Previous empirical research

Employee motivation is a broad term that organisations must know how to tackle productively. Different authors argue in support of the use of non-monetary reward systems towards employee motivation, while others support the use of monetary rewards. However, organisational management has the power and authority to know which policy best fits an organisation. Due to different company management structures and policies towards employee motivation, different organisations use disparate reward approaches. According to Hutton (2010), the monetary reward system only works for a while after which the quality of work performance declines. Moreover, different scholars argue that using a monetary reward system, as the only tool for employee motivation, will ultimately lead to heightened friction in the organisational workplace.

On the contrary, some scholars value the use of money for employee motivation. Every employee aspires for a better living. Therefore, the more money gained from a task accomplishment, the higher the motivation to meet the set organisational targets for higher gains (Mckenna & Beech 2014).
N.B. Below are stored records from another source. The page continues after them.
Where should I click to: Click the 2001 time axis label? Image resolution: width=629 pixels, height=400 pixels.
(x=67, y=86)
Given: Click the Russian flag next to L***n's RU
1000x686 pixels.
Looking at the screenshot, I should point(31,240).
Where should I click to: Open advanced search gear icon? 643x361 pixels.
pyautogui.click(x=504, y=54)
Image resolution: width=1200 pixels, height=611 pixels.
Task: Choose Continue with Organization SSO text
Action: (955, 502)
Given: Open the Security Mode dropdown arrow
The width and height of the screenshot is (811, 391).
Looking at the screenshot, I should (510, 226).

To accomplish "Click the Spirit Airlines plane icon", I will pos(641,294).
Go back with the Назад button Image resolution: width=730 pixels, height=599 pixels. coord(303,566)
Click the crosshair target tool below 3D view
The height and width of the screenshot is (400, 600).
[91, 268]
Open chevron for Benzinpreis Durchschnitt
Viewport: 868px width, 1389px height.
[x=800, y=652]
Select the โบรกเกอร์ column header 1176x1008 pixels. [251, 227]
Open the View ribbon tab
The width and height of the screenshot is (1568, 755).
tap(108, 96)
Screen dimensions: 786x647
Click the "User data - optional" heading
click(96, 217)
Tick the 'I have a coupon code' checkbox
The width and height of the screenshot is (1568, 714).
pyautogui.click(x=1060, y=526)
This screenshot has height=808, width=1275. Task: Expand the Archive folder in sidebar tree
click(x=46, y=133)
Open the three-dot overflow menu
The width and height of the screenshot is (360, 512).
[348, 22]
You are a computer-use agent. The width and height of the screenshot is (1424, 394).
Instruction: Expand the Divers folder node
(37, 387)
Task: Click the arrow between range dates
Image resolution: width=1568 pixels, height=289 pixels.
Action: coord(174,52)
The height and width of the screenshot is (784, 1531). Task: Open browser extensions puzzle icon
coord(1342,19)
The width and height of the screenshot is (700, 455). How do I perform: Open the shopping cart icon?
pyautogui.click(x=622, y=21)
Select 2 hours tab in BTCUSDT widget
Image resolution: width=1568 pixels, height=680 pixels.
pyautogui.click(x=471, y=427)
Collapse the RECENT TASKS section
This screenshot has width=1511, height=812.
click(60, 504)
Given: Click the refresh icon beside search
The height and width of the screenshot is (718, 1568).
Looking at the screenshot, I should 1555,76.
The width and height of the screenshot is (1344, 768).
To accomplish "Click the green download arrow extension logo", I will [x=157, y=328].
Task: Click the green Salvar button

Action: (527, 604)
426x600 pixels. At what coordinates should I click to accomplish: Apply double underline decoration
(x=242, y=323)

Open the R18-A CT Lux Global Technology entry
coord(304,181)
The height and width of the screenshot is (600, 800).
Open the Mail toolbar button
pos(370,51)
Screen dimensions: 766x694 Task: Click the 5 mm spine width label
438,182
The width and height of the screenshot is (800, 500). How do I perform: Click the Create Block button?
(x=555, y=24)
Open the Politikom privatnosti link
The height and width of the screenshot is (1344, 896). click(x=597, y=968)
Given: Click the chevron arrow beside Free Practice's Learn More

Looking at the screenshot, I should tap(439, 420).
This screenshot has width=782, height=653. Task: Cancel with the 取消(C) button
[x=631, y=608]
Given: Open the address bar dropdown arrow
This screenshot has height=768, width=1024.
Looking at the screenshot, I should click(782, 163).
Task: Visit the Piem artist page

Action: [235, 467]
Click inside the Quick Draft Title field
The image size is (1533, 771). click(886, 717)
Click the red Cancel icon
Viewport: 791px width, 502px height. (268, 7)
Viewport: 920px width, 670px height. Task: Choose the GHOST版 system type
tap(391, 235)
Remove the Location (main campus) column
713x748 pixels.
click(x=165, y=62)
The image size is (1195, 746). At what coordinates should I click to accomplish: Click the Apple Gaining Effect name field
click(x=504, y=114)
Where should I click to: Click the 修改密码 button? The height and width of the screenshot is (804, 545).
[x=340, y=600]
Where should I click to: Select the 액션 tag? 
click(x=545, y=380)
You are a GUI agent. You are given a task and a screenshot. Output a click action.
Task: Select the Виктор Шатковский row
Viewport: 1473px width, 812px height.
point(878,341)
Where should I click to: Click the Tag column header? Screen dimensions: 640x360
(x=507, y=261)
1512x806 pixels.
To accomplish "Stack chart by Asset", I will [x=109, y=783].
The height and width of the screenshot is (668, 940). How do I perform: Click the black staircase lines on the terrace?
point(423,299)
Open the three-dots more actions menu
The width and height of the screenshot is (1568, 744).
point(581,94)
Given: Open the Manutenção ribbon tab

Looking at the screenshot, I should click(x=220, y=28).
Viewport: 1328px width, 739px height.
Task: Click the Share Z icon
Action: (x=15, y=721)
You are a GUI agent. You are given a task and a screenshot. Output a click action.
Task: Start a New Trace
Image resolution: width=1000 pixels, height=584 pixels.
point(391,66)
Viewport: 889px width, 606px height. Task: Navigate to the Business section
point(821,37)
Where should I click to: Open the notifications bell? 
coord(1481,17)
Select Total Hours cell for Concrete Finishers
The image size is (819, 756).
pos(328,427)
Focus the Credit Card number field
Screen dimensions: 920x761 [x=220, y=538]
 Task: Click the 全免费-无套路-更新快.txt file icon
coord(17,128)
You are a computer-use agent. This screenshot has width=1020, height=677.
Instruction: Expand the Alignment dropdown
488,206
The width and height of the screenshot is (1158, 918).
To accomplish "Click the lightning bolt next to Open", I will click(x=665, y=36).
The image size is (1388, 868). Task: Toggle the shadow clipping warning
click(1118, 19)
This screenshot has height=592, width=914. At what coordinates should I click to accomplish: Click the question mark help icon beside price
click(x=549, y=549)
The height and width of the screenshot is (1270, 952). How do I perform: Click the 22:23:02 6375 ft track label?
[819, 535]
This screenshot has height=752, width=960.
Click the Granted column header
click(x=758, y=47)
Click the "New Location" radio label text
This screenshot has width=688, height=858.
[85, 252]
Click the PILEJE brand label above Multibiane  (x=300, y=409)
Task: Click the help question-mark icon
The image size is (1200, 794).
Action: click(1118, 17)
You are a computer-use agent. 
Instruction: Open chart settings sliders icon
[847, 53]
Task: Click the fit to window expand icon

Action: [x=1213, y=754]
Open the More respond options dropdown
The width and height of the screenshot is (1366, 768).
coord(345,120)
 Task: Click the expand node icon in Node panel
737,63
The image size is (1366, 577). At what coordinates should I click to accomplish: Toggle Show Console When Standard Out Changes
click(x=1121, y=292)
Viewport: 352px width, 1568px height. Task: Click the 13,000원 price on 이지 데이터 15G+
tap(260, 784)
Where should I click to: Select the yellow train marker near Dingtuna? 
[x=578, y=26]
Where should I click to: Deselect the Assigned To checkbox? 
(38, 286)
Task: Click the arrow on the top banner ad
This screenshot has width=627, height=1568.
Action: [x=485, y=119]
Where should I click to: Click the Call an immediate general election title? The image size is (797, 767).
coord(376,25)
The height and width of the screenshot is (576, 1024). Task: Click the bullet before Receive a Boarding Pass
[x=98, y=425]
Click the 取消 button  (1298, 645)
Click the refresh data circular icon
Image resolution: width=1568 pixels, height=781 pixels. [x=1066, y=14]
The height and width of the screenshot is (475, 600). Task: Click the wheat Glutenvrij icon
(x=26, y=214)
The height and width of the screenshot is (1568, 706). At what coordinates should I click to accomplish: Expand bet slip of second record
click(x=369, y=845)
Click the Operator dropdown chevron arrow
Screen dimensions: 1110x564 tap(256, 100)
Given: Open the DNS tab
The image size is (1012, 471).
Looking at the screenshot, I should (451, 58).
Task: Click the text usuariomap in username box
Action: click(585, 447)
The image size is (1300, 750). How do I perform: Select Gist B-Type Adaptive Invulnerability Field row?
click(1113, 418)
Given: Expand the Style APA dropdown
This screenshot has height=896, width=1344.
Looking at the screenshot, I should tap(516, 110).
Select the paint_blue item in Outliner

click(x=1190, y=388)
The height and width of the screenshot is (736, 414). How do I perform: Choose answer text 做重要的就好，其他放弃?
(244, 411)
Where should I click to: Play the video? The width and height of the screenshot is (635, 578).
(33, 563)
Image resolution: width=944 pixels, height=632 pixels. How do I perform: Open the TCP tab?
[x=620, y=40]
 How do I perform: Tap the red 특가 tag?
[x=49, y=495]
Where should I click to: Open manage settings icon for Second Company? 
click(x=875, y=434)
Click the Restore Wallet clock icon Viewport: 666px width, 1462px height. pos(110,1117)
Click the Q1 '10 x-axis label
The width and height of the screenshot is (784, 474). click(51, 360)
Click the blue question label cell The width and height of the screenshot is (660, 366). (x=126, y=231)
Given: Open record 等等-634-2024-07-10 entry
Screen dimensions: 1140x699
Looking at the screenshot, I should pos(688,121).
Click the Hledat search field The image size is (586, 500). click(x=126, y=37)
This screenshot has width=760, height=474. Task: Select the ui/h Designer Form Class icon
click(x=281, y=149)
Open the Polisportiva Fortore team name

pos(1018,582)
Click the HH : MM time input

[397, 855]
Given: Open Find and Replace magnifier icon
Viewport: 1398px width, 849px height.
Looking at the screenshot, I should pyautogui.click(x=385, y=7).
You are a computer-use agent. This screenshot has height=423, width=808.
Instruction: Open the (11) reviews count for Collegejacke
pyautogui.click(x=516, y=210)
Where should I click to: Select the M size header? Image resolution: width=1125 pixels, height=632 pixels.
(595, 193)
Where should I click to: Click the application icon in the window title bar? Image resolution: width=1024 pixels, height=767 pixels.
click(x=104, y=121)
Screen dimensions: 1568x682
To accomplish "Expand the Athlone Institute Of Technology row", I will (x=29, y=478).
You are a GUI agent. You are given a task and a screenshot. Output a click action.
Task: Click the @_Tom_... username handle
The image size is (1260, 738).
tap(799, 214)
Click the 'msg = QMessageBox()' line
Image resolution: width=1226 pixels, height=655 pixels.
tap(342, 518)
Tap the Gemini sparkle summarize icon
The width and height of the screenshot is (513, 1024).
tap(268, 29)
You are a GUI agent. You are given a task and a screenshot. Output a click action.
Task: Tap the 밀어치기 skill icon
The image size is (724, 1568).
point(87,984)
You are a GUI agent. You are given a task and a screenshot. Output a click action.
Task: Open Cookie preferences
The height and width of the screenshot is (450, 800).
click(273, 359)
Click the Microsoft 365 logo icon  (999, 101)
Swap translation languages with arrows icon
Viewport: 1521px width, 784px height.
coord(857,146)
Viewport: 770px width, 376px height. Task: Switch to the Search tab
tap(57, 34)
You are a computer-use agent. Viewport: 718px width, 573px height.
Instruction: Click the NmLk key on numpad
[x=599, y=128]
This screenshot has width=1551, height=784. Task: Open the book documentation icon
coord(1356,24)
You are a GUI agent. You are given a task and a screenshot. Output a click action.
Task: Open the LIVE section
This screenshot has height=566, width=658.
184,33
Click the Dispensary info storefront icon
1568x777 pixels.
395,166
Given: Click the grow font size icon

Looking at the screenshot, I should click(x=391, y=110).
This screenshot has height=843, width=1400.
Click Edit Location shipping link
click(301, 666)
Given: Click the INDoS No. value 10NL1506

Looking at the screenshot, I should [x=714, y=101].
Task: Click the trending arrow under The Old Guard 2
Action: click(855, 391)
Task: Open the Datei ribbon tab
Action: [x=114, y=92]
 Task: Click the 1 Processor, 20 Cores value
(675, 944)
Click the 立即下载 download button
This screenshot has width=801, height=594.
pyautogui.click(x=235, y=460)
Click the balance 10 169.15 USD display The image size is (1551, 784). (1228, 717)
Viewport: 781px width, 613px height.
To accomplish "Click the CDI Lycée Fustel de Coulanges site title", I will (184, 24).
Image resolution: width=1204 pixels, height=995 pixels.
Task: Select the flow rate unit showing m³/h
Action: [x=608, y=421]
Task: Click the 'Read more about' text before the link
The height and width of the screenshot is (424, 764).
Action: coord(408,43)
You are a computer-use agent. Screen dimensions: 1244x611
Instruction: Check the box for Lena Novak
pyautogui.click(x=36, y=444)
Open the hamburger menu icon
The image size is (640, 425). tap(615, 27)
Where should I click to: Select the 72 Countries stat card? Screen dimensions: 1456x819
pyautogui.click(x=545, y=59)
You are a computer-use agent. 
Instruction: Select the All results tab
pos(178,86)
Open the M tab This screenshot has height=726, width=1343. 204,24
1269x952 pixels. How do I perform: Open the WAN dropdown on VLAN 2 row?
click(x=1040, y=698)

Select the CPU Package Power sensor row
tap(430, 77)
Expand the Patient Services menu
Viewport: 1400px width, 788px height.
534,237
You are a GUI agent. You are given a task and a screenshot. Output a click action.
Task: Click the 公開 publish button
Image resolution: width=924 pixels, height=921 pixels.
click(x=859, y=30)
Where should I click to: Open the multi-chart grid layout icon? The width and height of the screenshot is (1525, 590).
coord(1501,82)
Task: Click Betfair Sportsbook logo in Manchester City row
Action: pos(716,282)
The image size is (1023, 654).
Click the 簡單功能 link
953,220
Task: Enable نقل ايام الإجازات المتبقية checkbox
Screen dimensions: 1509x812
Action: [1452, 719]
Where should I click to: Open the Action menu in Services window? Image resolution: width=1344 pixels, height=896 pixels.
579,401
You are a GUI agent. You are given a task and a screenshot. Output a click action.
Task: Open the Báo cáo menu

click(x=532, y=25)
Furthermore, several studies link financial employee motivation and job satisfaction to organisational productivity. This aspect means that a motivated employee will work hard to achieve the set routine goals in search of more monetary rewards (Bratton & Gold 2012). As the employee struggles to meet the organisational objective, the quality and productivity of work improve. Gennard and Judge (2010) argue that the main objective and reason for employees joining any organisation is to make more money and have a luxurious life. Financial incentives provided by organisations are very vital to meeting the employees’ demands for satisfaction and needs. Therefore, the employees’ motivation through financial works better as compared to non-monetary reward systems due to the power and demand for money in the modern global economy (Rose 2008).

Analysis

Motivating employees means pleasing them to work hard towards organisational goal achievements. Employee motivation through financial motivation is still a debatable issue. However, better and reasonable results can be achieved through financial employee motivation. Several researchers argue that money is one of the scarce resources, and it is the main reason why people seek employment (Greenwood 2002). Therefore, a policy program that aims at providing more or extra financial incentives will highly benefit the organisation if well monitored and managed within the managerial watch.

Furthermore, many researchers recommend that both monetary and non-monetary reward systems can be the most effective methods for employee motivation. Moreover, combining financial and non-financial reward approaches requires equipped and knowledgeable management personnel to incorporate the two systems (Lewis, Thornhill & Saunders 2003). However, the main effective system is monetary rewards, since all workers in employment seek to earn money to meet their livelihood demands. Therefore, if managers can mainly focus on how to reward the employee financially, work performance and productivity would consistently be high.

Conclusion

Financial employee motivation is a very propelling tool for employees to work extra hard for high monetary rewards. Ultimately, the productivity of an organisation will increase if employees are satisfied with their job with respect to monetary gains. Many employees opt to leave some low-paying jobs for high paying jobs solely for monetary reasons. This aspect is a clear indication that employees look for jobs with better and reliable monetary gains. However, there is no guarantee that employees will be motivated for a long time. Therefore, the best approach is to incorporate non-financial methods of employee motivation to the monetary reward system for the best organisation performance.